Becker and Stern, with their colleagues, detail their glass brick design in a study appearing in the journal Glass Structures and Engineering. Their MIT co-authors include lead author Daniel Massimino and Charlotte Folinus, along with Ethan Townsend at Evenline.

Lock step

The inspiration for the new circular masonry design arose partly in MIT’s Glass Lab, where Becker and Stern, then undergraduate students, first learned the art and science of blowing glass.

“I found the material fascinating,” says Stern, who later designed a 3D printer capable of printing molten recycled glass — a project he took on while studying in the mechanical engineering department. “I started thinking of how glass printing can find its place and do interesting things, construction being one possible route.”

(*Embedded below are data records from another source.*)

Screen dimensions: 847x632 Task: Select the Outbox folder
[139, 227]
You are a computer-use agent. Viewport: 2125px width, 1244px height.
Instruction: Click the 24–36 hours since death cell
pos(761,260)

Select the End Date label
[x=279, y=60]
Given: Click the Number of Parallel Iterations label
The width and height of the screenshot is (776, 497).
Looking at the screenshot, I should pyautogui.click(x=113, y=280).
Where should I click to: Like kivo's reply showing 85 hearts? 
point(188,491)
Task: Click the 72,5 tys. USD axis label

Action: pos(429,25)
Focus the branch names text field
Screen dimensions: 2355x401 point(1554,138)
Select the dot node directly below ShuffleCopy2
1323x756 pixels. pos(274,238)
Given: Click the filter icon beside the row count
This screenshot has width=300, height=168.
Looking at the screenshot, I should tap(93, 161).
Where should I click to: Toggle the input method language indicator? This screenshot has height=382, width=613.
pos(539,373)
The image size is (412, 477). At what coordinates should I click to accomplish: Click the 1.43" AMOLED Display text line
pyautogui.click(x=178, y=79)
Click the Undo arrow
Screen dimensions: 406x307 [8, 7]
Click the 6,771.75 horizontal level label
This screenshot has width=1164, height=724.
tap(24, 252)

Meanwhile, Becker, who accepted a faculty position at MIT, began exploring the intersection of manufacturing and design, and ways to develop new processes that enable innovative designs.

“I get excited about expanding design and manfucaturing spaces for challenging materials with interesting characteristics, like glass and its optical properties and recyclability,” Becker says. “As long as it’s not contaminated, you can recycle glass almost infinitely.”

She and Stern teamed up to see whether and how 3D-printable glass could be made into a structural masonry unit as sturdy and stackable as traditional bricks. For their new study, the team used the Glass 3D Printer 3 (G3DP3), the latest version of Evenline’s glass printer, which pairs with a furnace to melt crushed glass bottles into a molten, printable form that the printer then deposits in layered patterns.

The team printed prototype glass bricks using soda-lime glass that is typically used in a glassblowing studio. They incorporated two round pegs onto each printed brick, similar to the studs on a LEGO brick. Like the toy blocks, the pegs enable bricks to interlock and assemble into larger structures. Another material placed between the bricks prevent scratches or cracks between glass surfaces but can be removed if a brick structure were to be dismantled and recycled, also allowing bricks to be remelted in the printer and formed into new shapes. The team decided to make the blocks into a figure-eight shape.

“With the figure-eight shape, we can constrain the bricks while also assembling them into walls that have some curvature,” Massimino says.

Stepping stones

The team printed glass bricks and tested their mechanical strength in an industrial hydraulic press that squeezed the bricks until they began to fracture. The researchers found that the strongest bricks were able to hold up to pressures that are comparable to what concrete blocks can withstand. Those strongest bricks were made mostly from printed glass, with a separately manufactured interlocking feature that attached to the bottom of the brick. These results suggest that most of a masonry brick could be made from printed glass, with an interlocking feature that could be printed, cast, or separately manufactured from a different material.

“Glass is a complicated material to work with,” Becker says. “The interlocking elements, made from a different material, showed the most promise at this stage.”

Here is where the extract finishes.